In this Meetup we focus on the complex research domain of Music Information Retrieval and how Deep Learning currently transforms this field.
Talk 1:
Deep Learning for Music & Audio Analysis
Thomas Lidy, Musimap and Alexander Schindler, AIT
Thomas and Alexander will show us how music is analysed with Deep Learning, based on audio spectrograms as the input. They will start with well-known Convolutional Neural Networks, pointing out however the major differences to analyzing images with CNNs. They will cover various tasks in the audio domain, such as music/speech separation, instrumental/vocal detection, genre recognition or detecting moods and emotions in music. This talk will also feature more advanced topics, such as Siamese Networks for Music Similarity, and LSTM Recurrent Neural Networks for Beat Detection. Finally they’ll point to their Getting Started Tutorial for Music Analysis, provided freely on Github.
Talk 2:
Drum Transcription via Joint Beat and Drum Modeling using Convolutional Recurrent Neural Networks - Richard Vogl, TU Wien & CP, JKU Linz
When working with Deep Learning, we sometimes face the criticism of using arbitrarily designed black-box systems.
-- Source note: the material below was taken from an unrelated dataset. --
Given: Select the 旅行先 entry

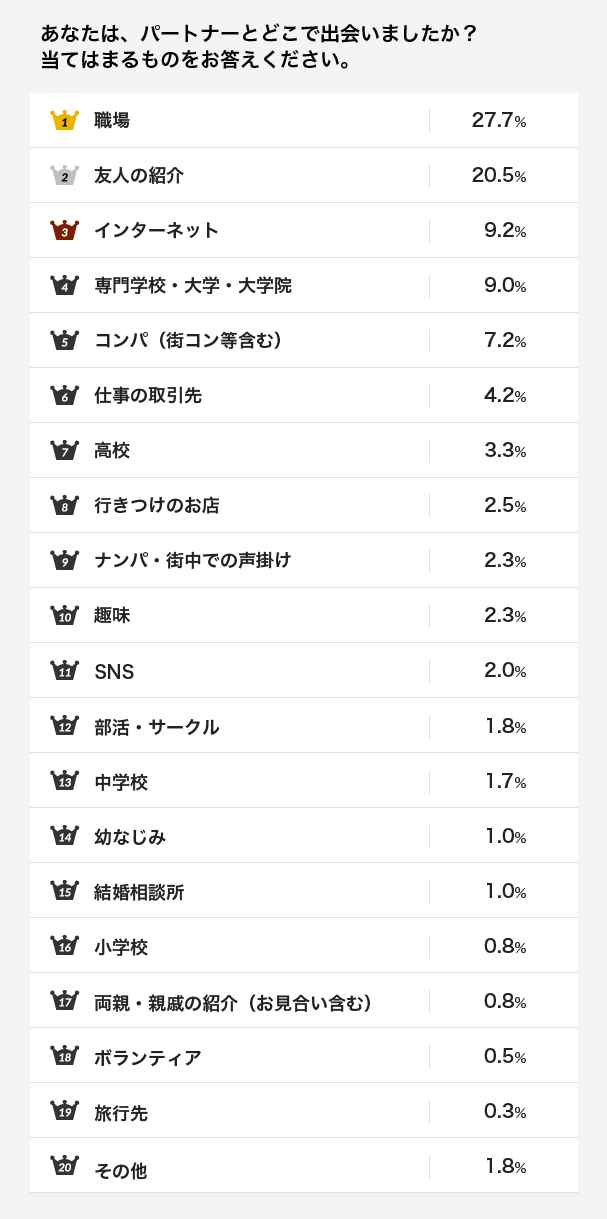Looking at the screenshot, I should point(121,1112).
However, incorporating domain knowledge into problem modeling and network architecture can improve the performance of trained models for complex tasks. This talk demonstrates this principle in the context of automatic drum transcription, where the goal is to extract a symbolic representation of drum note onsets from an audio signal.
Hot Topics:
This year’s main conference of the International Society of Music Information Retrieval (ISMIR 2018, http://ismir2018.ircam.fr) showed that Deep Learning is also advancing heavily the music analysis domain. As three of our hosts were at that conference, they are going to show a quick recap of novel approaches to various different tasks in the music analysis domain. Jan is going to present (remotely) his novel approach of Zero-Mean Convolutions for Level-Invariant Singing Voice Detection. Alex and Tom will follow with an overview of other “hot” new approaches.
Then, Stephan Wöber from A1 will report from the recent Spark & AI Summit in London.
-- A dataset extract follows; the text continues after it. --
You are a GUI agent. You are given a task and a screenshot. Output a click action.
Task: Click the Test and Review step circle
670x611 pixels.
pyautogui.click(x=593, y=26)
Finally, Rene Donner, Head of Machine Learning & Engineering at Contextflow will report on other recent advances in Deep Learning.
Join us for networking & discussions in the break and after the talks.
We wish to express special thanks to Anexia IT who is sponsoring not only the venue and the catering of this meetup, but also produced the brand-new official Vienna Deep Learning Meetup T-Shirt! There was a voting to decide between two different designs and we will proudly announce the winning design this evening! Please come to the meetup to get your free T-Shirt (they are limited edition! ;-).